-- SUPPLIED PASSAGE follows --

“Comedy of Errors’’ director Steven Maler (right) with actor Dan Roach.
(Maisie Crow for The Boston Globe)
For ‘Comedy,’ they cut costs but not creativity
“Comedy of Errors’’ director Steven Maler (right) with actor Dan Roach.
(Maisie Crow for The Boston Globe)
A few days ago, an actor turned to Steven Maler and told him how much their rehearsals for the upcoming free run of Shakespeare on the Common reminded him of the old days.
By that, Dmetrius Conley-Williams meant 1996, the first year that Maler’s Commonwealth Shakespeare Company staged the Bard outdoors. Conley-Williams, then 24, played Lysander in the inaugural show, “A Midsummer Night’s Dream.’’ This summer he’ll play Duke Solinus in “The Comedy of Errors,’’ with 17 performances from July 31 to Aug. 16 on the Parkman Bandstand.
“That first year, there were some old veterans, but mostly there was young, fresh talent,’’ said Conley-Williams. “And there was this anticipation of not knowing what was going to happen. I feel that this year.’’
Maybe that’s because this summer, for the first time since 2002, Maler is staging the production without the help of the Citi Performing Arts Center, formerly the Wang Center for the Performing Arts. After Commonwealth Shakespeare signed a deal to join the Center in 2003, the production’s budget grew from $570,414 in 2004 to nearly $1 million in 2007. But the relationship eventually soured, and Citi Center officials severed ties with Maler and the show after last summer’s “As You Like It.’’
With Maler on his own during an economic collapse, many wondered whether the tradition could keep going.
“Did I think he couldn’t do it? Of course,’’ said actor Larry Coen, a veteran of three Shakespeare on the Common productions. “But from the first time I talked to Steve, it was clear he was determined.’’
Last week, in a hall on the sixth floor of the Tremont Temple Baptist Church, just a block from the Common, Coen and six other actors dove into rehearsal for “The Comedy of Errors,’’ a farce about two pairs of identical twins - two masters and their servants, separated at birth - and the mishaps they experience when they are mistaken for each other.
Maler has set his “Comedy’’ in Miami’s South Beach in the 1930s, complete with musical and dance interludes driven by Latin music. So there were beach balls in the corners of the rehearsal room, meant to eventually be thrown into the crowd. Sitting on a table was a model of the set: a board walk backed by angled blue walls made of steel and plexiglass, with an Art Deco look inspired by the South Beach skyline.
“Start with the donkey,’’ said Maler, who was moving slowly, having hurt his back just before rehearsals started.

-- SUPPLIED PASSAGE concluded --

(INSTRUCTION): Could you continue the article above about the Boston Common staging of "The Comedy of Errors," picking up right after its last line and leaving the material below aside?

-- RECORD SET follows --

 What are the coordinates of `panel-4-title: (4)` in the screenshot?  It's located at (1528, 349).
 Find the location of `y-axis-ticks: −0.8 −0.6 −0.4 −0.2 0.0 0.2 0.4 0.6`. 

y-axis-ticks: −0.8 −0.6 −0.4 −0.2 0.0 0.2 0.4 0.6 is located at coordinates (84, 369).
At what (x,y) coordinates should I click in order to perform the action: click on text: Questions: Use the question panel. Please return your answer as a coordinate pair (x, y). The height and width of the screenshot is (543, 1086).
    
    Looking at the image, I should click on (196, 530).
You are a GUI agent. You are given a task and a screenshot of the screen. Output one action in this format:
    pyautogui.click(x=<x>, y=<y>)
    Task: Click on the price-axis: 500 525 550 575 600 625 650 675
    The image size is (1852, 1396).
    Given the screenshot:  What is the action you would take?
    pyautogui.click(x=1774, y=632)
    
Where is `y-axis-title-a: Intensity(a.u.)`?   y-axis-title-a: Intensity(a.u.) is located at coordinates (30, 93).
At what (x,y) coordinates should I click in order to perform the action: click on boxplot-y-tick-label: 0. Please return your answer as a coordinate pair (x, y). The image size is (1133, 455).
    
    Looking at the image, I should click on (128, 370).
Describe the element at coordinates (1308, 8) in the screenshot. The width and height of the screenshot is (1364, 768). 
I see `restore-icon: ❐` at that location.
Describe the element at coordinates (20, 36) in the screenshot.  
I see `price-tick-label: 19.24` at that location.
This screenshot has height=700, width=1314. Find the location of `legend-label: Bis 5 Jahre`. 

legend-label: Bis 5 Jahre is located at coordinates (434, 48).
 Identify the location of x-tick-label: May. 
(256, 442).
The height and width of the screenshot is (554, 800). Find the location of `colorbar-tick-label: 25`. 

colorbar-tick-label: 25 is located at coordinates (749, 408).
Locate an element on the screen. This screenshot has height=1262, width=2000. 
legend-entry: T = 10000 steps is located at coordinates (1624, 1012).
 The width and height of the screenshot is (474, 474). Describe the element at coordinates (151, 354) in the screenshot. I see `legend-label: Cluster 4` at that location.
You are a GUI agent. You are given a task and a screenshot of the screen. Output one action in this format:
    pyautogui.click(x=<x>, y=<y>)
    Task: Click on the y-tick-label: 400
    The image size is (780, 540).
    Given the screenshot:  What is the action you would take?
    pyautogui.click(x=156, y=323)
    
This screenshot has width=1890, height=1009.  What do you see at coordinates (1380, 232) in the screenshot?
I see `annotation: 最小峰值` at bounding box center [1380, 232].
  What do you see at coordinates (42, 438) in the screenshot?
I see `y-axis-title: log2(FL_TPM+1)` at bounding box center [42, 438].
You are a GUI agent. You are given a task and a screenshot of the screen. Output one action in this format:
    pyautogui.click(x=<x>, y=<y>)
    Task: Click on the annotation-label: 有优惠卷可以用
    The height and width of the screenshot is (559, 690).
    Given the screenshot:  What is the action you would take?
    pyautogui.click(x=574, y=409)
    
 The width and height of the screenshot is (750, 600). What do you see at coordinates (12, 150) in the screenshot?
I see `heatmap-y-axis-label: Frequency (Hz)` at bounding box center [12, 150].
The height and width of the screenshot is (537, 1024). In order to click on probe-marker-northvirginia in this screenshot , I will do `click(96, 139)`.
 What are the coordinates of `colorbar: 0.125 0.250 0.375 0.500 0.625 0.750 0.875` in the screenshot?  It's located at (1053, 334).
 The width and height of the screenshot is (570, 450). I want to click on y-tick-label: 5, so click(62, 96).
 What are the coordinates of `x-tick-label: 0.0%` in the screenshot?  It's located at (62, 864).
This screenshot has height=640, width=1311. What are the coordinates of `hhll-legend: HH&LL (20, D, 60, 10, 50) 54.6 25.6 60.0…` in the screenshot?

-- RECORD SET concluded --

(TASK OUTPUT):
Josh Stamell, playing Antipholus of Ephesus, one of the twins, opened the scene, at one point holding his hands up behind his head to simulate a donkey’s ears as he mocked his servant, Dromio of Ephesus, played by veteran American Repertory Theater actor Remo Airaldi.
Coen, playing the servant Dromio of Syracuse, delivered a series of sharp put-downs as he guarded a house. Then Airaldi stomped across the floor, shouting and charging at the house’s imaginary door.
“Is that too loud?’’ Airaldi asked when his over-the-top performance cracked up the others.
The road to this production began last year, when Maler revived Commonwealth Shakespeare as an independent nonprofit. The company’s founding artistic director, Maler assembled a new board made up of former supporters and new faces, including former lieutenant governor Kerry Healey and Steve Grossman, the former chairman of the Democratic National Committee who recently announced he will be running for state treasurer. Grossman pushed him hard to come up with a workable plan.
“I said, Steve, the most important thing you need to do is to lay out the absolute, bare-bones budget that you would need to put this on and still do it in a distinguished way,’’ recounted Grossman recently by phone.
Maler started by picking “The Comedy of Errors,’’ an ensemble-based piece, which meant he wouldn’t have to bring in a big star to carry the show. Because of its relative simplicity, “Comedy’’ could be done with fewer rehearsals. And Maler planned a less elaborate staging than, say, the company’s 2006 “Taming of the Shrew,’’ whose set, depicting a North End streetscape, cost about $100,000 - four times the cost of this year’s set.
Then Maler went to work raising money. At one point, in January and February, he considered postponing the production until 2010. He decided to stop drawing his $45,000 salary in February, surviving with help from savings and the support of his partner, Anthony Liquori, who owns a local salon and spa. Then the money began to trickle in.
A spring fund-raiser brought in $35,000, and the Boston Foundation provided a $25,000 grant, as did a second, anonymous foundation. Other money came from
As of this week, the company has raised $300,000 of the $350,000 it needs to break even for the year. Maler’s counting on donations at the show, merchandise sales, and chair rentals to help make up the difference. He’s glad he didn’t cancel the run.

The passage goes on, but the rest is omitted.